START Input data
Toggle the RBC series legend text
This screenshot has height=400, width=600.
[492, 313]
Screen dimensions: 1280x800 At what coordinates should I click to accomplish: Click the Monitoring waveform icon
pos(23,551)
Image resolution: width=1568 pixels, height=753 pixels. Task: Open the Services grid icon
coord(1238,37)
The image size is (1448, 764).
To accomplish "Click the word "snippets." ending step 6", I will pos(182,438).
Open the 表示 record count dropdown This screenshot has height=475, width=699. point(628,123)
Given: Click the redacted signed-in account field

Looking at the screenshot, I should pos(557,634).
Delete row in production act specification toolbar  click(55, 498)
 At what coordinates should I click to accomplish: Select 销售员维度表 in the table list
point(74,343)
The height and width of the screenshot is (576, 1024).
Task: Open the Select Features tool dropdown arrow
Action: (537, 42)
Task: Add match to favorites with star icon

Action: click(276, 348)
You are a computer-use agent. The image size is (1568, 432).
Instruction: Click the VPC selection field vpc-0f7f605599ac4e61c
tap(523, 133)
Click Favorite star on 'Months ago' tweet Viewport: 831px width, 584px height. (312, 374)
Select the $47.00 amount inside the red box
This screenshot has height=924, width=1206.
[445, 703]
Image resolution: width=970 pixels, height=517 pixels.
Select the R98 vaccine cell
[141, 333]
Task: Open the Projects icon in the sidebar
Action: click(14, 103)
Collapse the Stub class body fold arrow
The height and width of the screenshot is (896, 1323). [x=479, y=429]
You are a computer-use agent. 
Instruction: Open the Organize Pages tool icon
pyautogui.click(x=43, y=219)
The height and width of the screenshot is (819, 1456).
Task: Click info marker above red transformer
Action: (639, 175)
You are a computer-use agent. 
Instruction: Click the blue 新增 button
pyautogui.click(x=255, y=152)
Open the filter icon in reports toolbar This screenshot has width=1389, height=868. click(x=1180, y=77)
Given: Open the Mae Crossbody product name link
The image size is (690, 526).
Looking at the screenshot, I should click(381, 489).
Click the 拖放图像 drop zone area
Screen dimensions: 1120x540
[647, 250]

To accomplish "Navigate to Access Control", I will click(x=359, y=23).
END Input data
### Problem description:
Looking through the records, copy out every line in which the word "toolbar" is found.

### Response to this task:
Delete row in production act specification toolbar  click(55, 498)
Open the filter icon in reports toolbar This screenshot has width=1389, height=868. click(x=1180, y=77)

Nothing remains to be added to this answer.